Posteriormente, en una entrevista, intentó enfriar el debate y acotó su situación contractual: aseguró que su único punto de contacto para asuntos de contrato es la Federación austríaca y que, por ahora, su relación se limita a ese organismo. En ese sentido, dejó claro que se siente “muy cómodo” en su entorno actual.
Selección austríaca: contrato hasta después del Mundial
El vínculo de Rangnick con Austria vence tras el Mundial. A partir de ese momento, si se concreta la salida, el salto a Milan se vuelve más real. La Federación austríaca, por su parte, intenta retenerlo con una mejora salarial, similar en concepto a la que Italia ofreció en su momento a Antonio Conte.

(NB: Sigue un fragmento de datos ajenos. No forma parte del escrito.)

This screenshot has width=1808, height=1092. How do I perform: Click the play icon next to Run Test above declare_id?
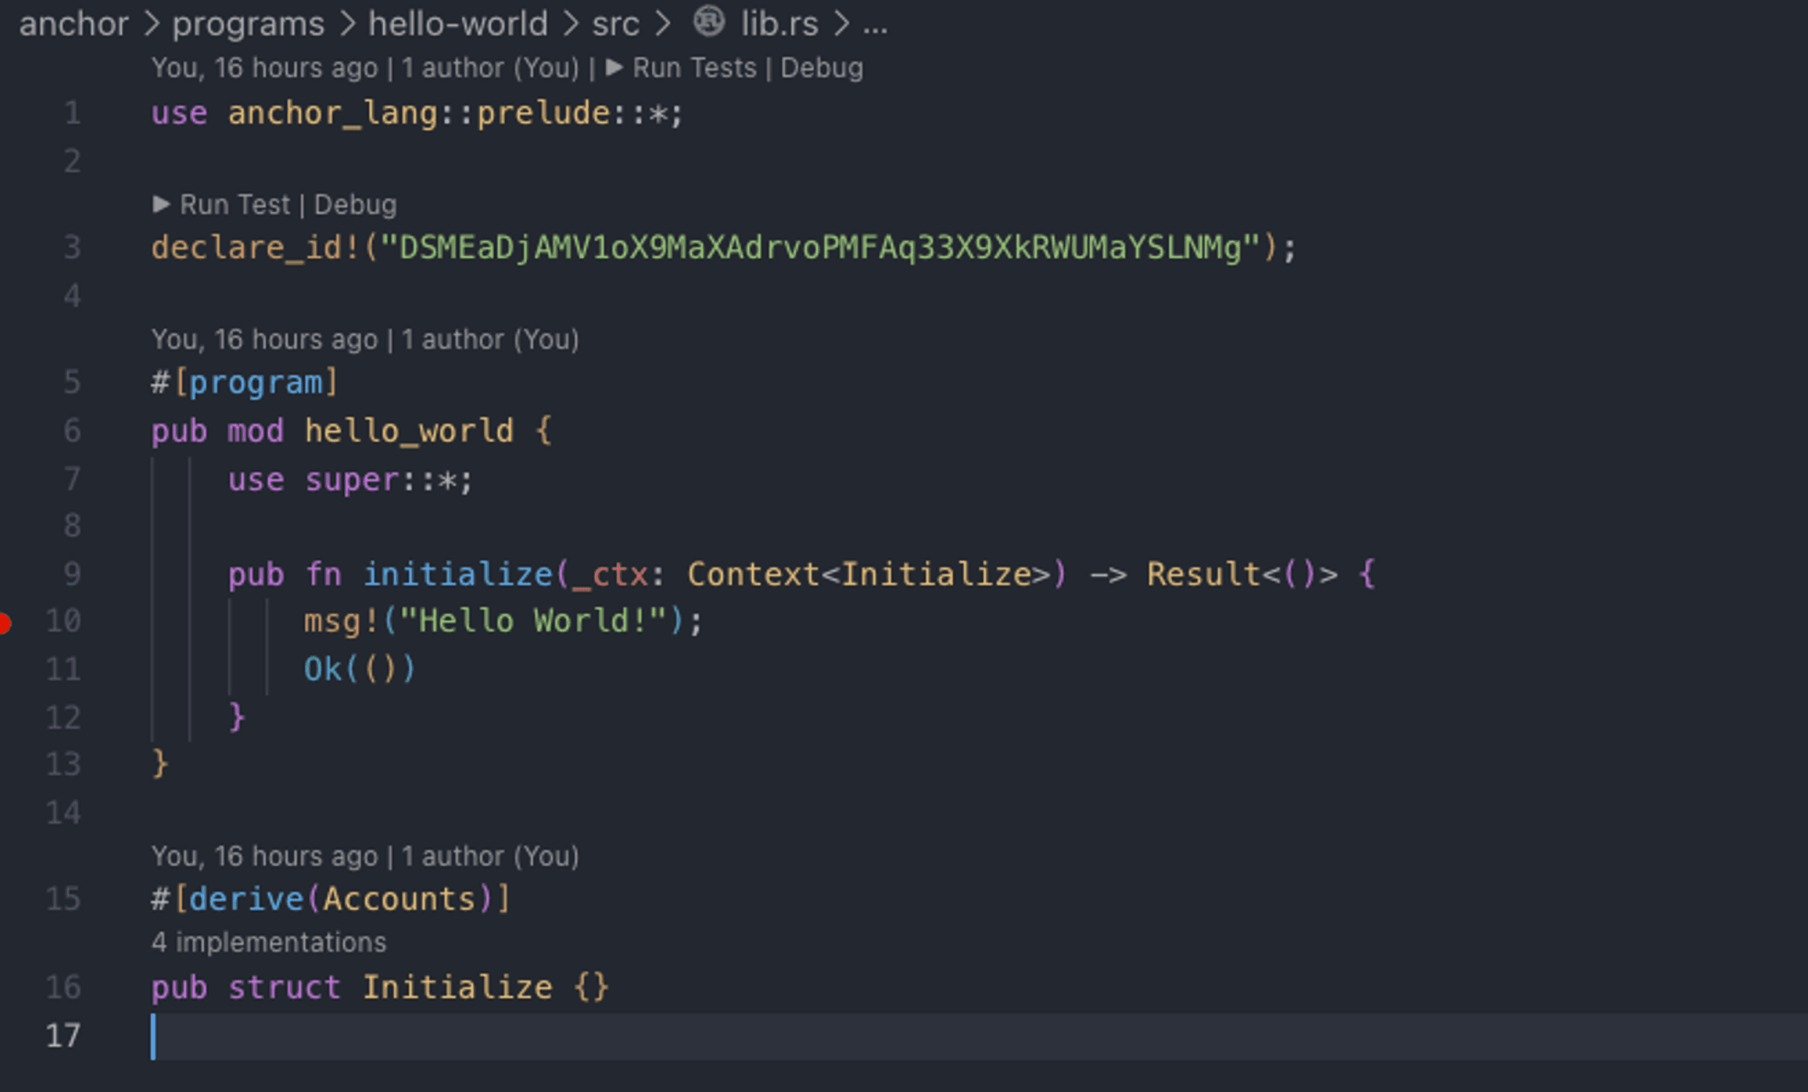pyautogui.click(x=162, y=204)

Sin embargo, el atractivo de liderar una “revolución técnica” en un club como Milan —con capacidad de rediseñar desde la estructura hasta el tipo de trabajo en las categorías inferiores— representa un desafío difícil de rechazar para un perfil como Rangnick.
Un antecedente clave: la frase que marcó la relación con Ibrahimovic
Esta historia también tiene memoria reciente. En 2020, cuando Rangnick estaba cerca de reemplazar a Stefano Pioli en el banquillo, y con Ivan Gazidis en el contexto directivo, el alemán ya había generado tensión con su visión de proyecto. En aquel momento, Rangnick expresó dudas sobre invertir en futbolistas veteranos, incluyendo una referencia indirecta a Ibrahimovic, entonces estrella del club. “No es mi estilo insistir en jugadores de 38 años, no porque Ibra no sea bueno. Pero busco valor y desarrollar talento”, dejó dicho.

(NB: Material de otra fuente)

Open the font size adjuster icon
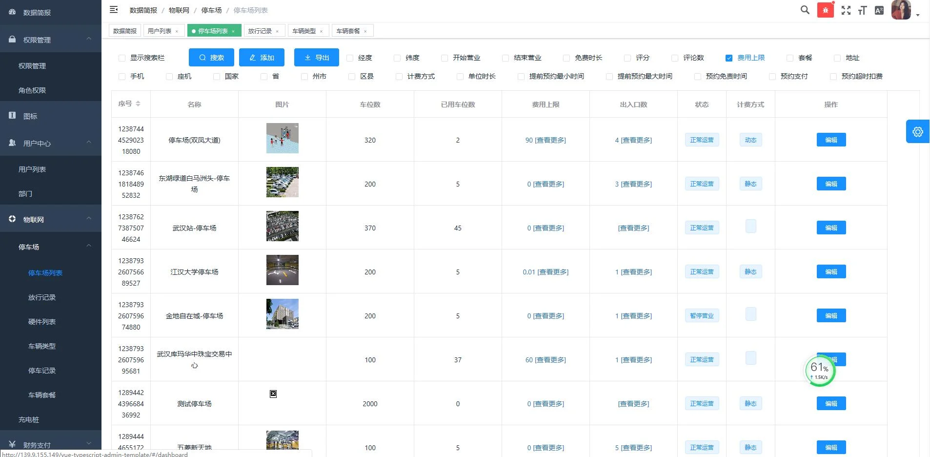The image size is (930, 457). 862,10
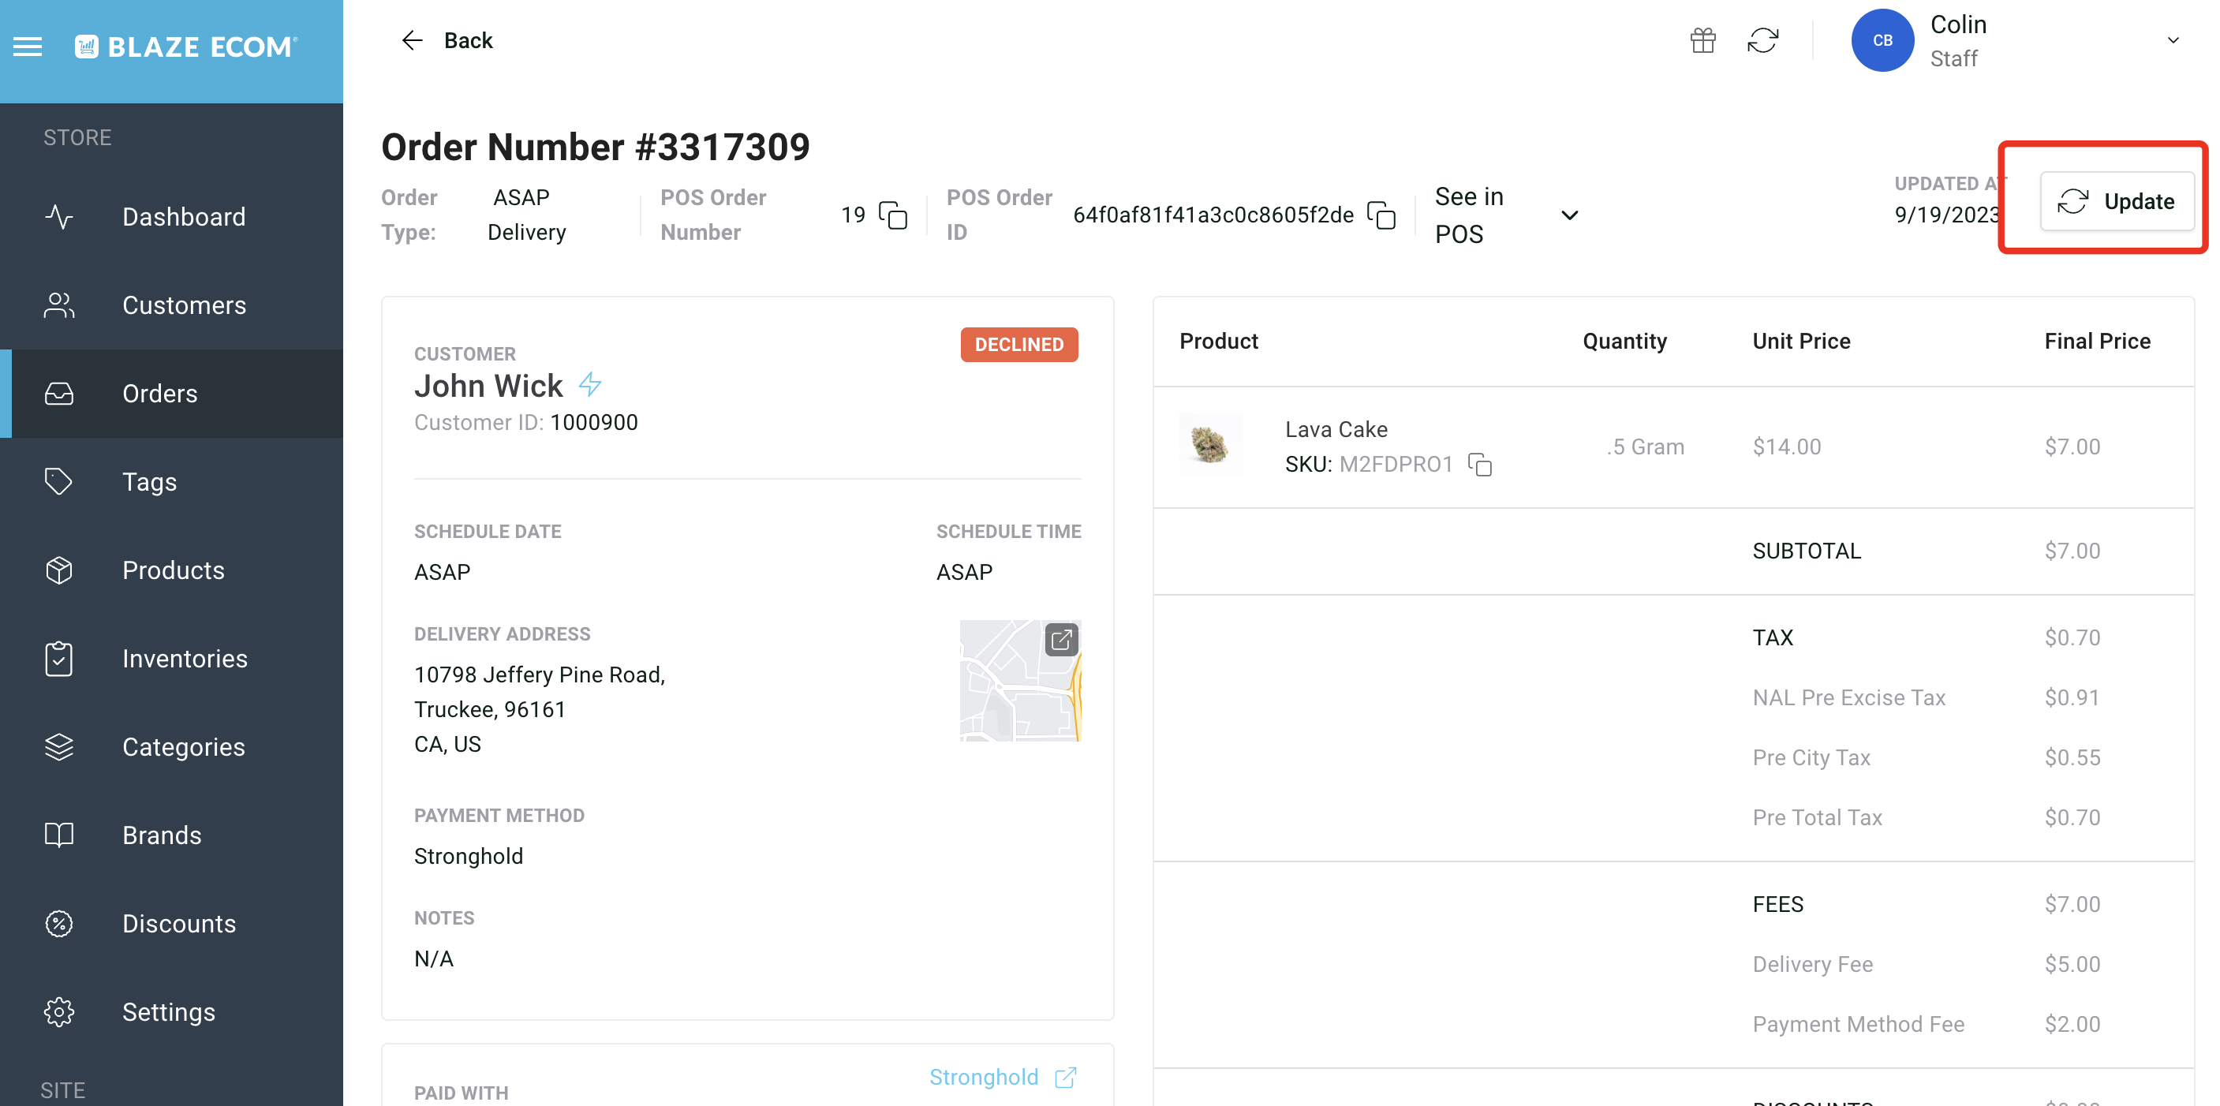Open the hamburger menu at top left
Image resolution: width=2220 pixels, height=1106 pixels.
pyautogui.click(x=28, y=47)
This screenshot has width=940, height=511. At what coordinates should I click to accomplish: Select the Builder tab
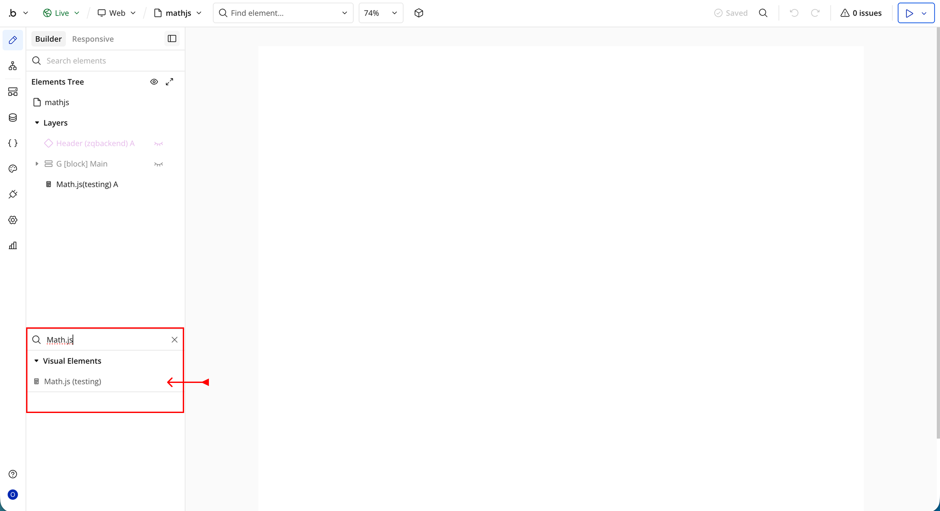tap(48, 39)
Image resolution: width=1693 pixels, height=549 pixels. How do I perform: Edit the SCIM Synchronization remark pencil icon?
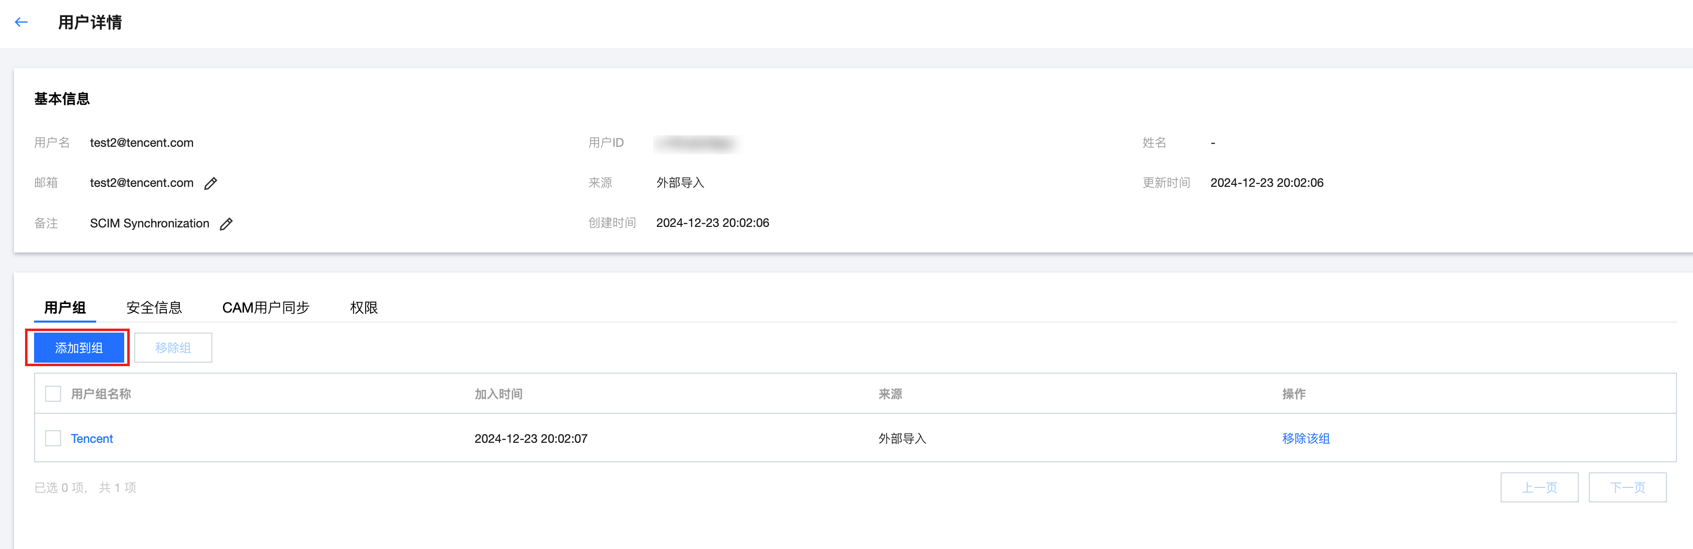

La reacción de Zlatan fue inmediata y tajante: “Rangnick, no sé quién es”. Aquella respuesta reflejaba un choque frontal entre la filosofía de Rangnick y la mentalidad ganadora que Ibrahimovic defendía en ese momento.
Hoy, el escenario cambió: dos personalidades fuertes, una incógnita
La película, sin embargo, se repite con papeles invertidos. Ahora Ibrahimovic ocupa un rol de gestión relevante en el ecosistema de RedBird y se ve obligado a evaluar al mismo hombre que en el pasado lo cuestionó públicamente en términos de estilo y prioridad de proyecto. Esa coexistencia de dos personalidades con carácter —y con ideas deportivas firmes— aparece como una de las grandes incógnitas del plan.

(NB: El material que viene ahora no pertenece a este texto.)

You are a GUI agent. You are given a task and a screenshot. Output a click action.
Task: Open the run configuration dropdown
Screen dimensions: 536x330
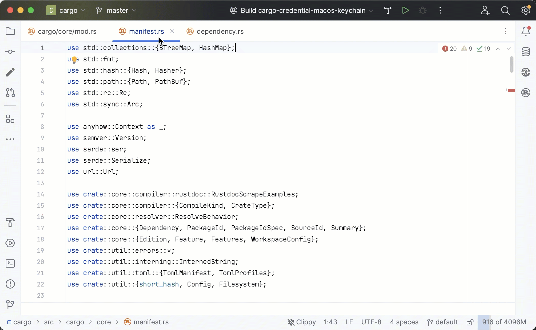point(301,10)
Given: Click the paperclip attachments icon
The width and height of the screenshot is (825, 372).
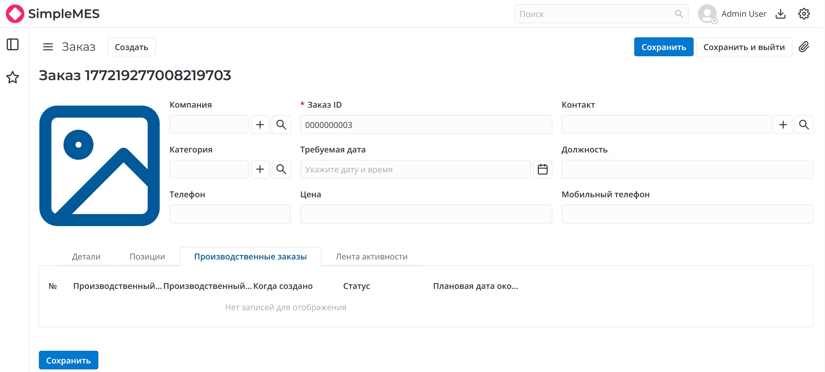Looking at the screenshot, I should 804,47.
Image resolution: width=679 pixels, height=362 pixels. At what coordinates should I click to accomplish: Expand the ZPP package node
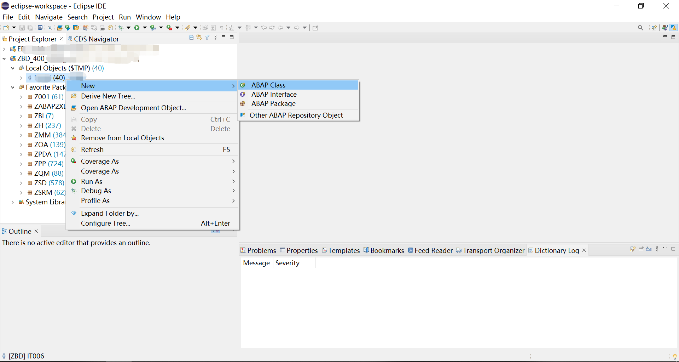pyautogui.click(x=22, y=164)
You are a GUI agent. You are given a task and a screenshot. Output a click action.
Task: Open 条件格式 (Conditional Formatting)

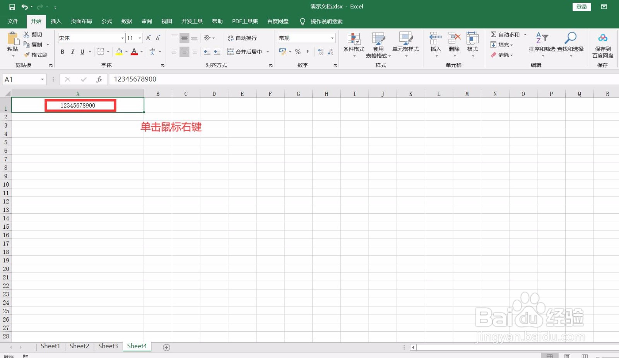point(353,45)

En definitiva, el futuro de Rangnick en AC Milan depende de si el club acepta ceder un nivel de control técnico tan amplio como el que exige: dirección total del área técnica, capacidad para elegir al entrenador, un equipo de trabajo grande y una reestructuración integral de la cantera. Y mientras no exista un “sí” definitivo, el proyecto queda en un punto de expectativa: clima favorable, pero decisión aún en el aire.